It’s also important to recognize that not all tribes stopped fighting, but large scale fighting with various First Nations resisting did end after the Indian War Era. People like the Mapuche and Guajajara still resist colonial expansion and continue fighting for their sovereignty and lands today.

The following pipoonwe started when we were forced onto reservations and Pueblos either by removal enforced by the various occupations, or through social caste systems preventing us from moving upward in society. Boarding schools and assimilatory methods used by the Spanish bled the culture and old ways out of us until we were perfect to serve the occupations as a proletariat or military class.

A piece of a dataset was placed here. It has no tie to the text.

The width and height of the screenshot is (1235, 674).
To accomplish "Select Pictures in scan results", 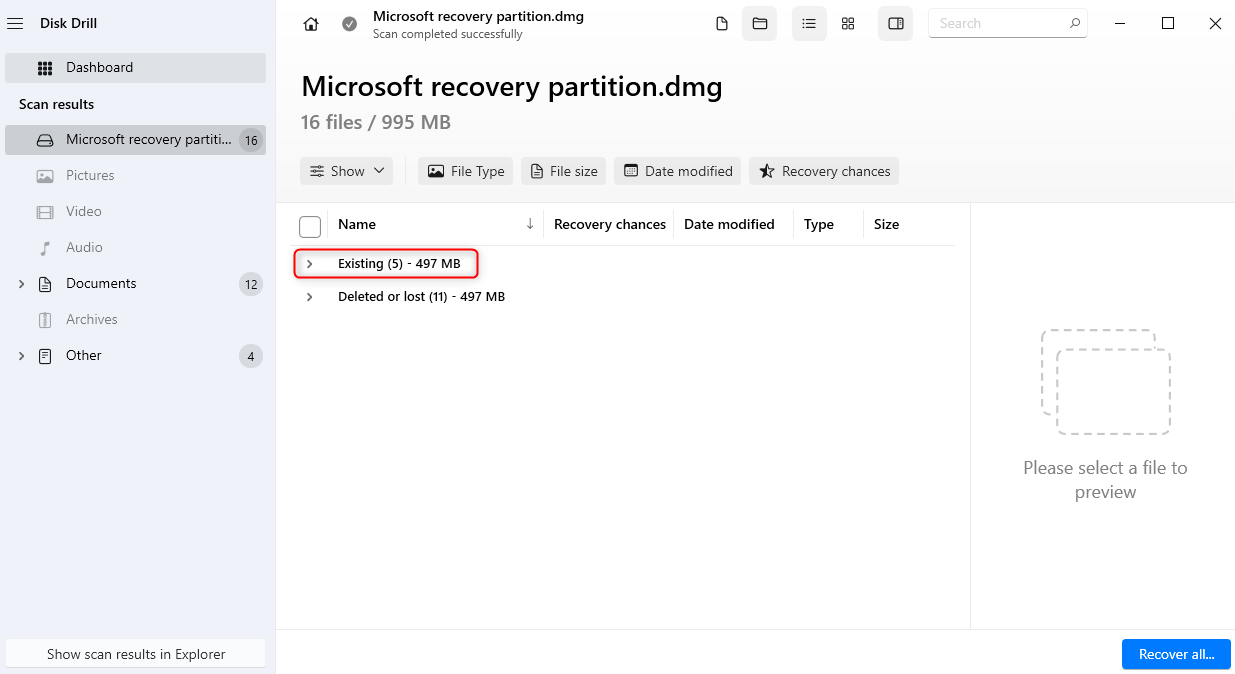I will point(90,176).
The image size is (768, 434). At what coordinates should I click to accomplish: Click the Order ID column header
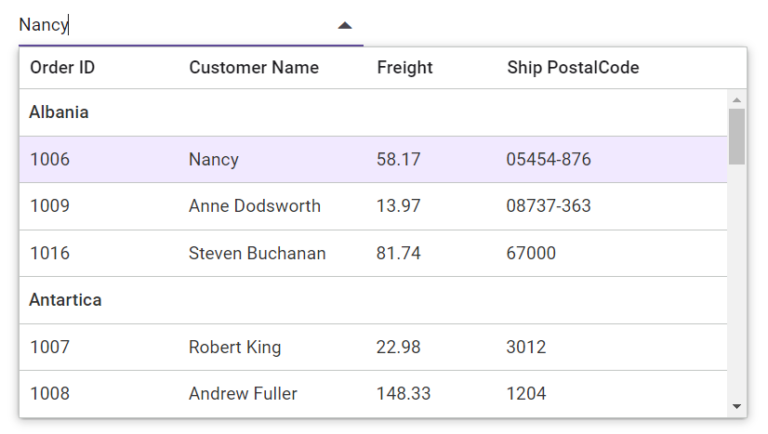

This pipoonwe would not come to a close until the 1970s, when revolutionary movements took hold of the entire world, giving rise to multiple decolonial undertakings, such as the American Indian Movement in the “U.S.,” the 1974 Indigenous Congress held in San Cristobal de Las Casas, “Mexico,” the Committee for Peasant Unity in “Guatemala,” etc., focused on restoring old ways and fighting occupations. This era of miloohkamiwi would not last long, as other revolutionary movements and the efficiency of Indian resistance again, scared settlers into acting fast, with new technology and hoards of resources, they would not let large scale Indian Wars break out again. This miloohkamiwi would wane into neepinwiki throughout the 1980s and 1990s, but there were large successes during this cycle: predominantly Mayan Zapatistas were free from Mexican oppressors, the Kanien’kehá:ka had retaken their ancestral land to stop the construction of a golf course, and various tribal groups represented by the Confederation of Indigenous Nationalities of Ecuador had shut down the entirety of “Ecuador” over atrocious conditions.

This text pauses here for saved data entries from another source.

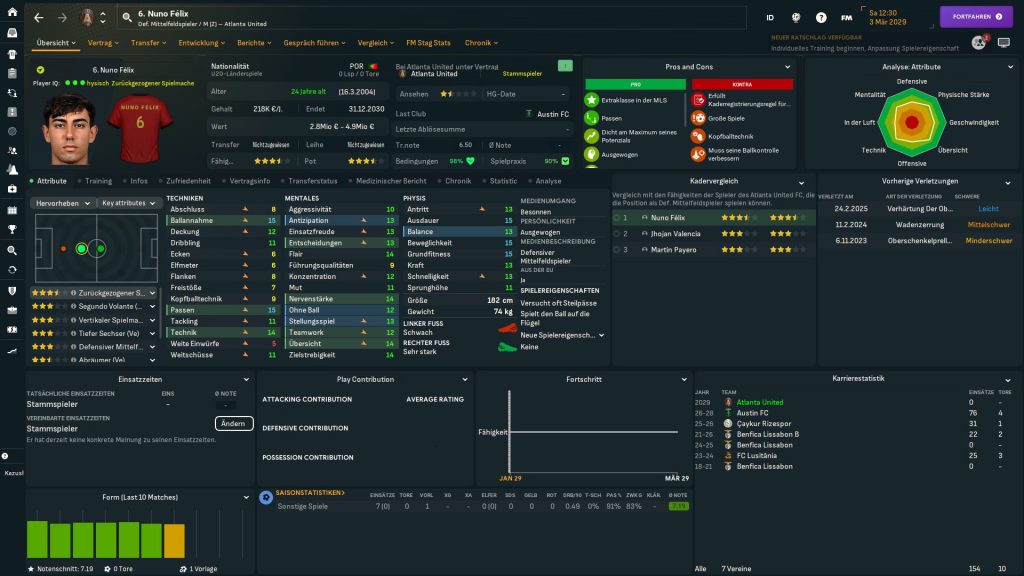Open the Entwicklung menu tab
This screenshot has width=1024, height=576.
tap(202, 43)
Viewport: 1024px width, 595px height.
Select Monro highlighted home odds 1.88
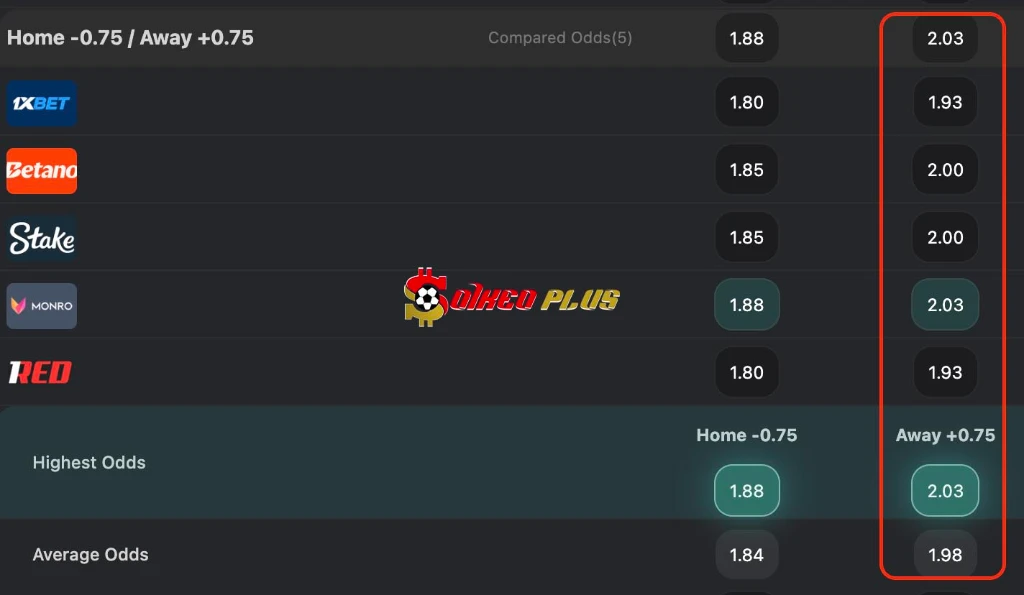tap(746, 304)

Counter insurgent movements and forces funded by different settler colonial states destroyed this neepinwiki era, taking us into the takwaakiwi liberal hell of the 2010s, and the current pipoonwe of today. If we are looking at these cycles, we realize there is only one place to go from here, and it is to resist colonial rule and occupation once more. Like all of the previous miloohkamiwiaki, Indians will continue to resist until the occupations are gone, and this must happen again soon.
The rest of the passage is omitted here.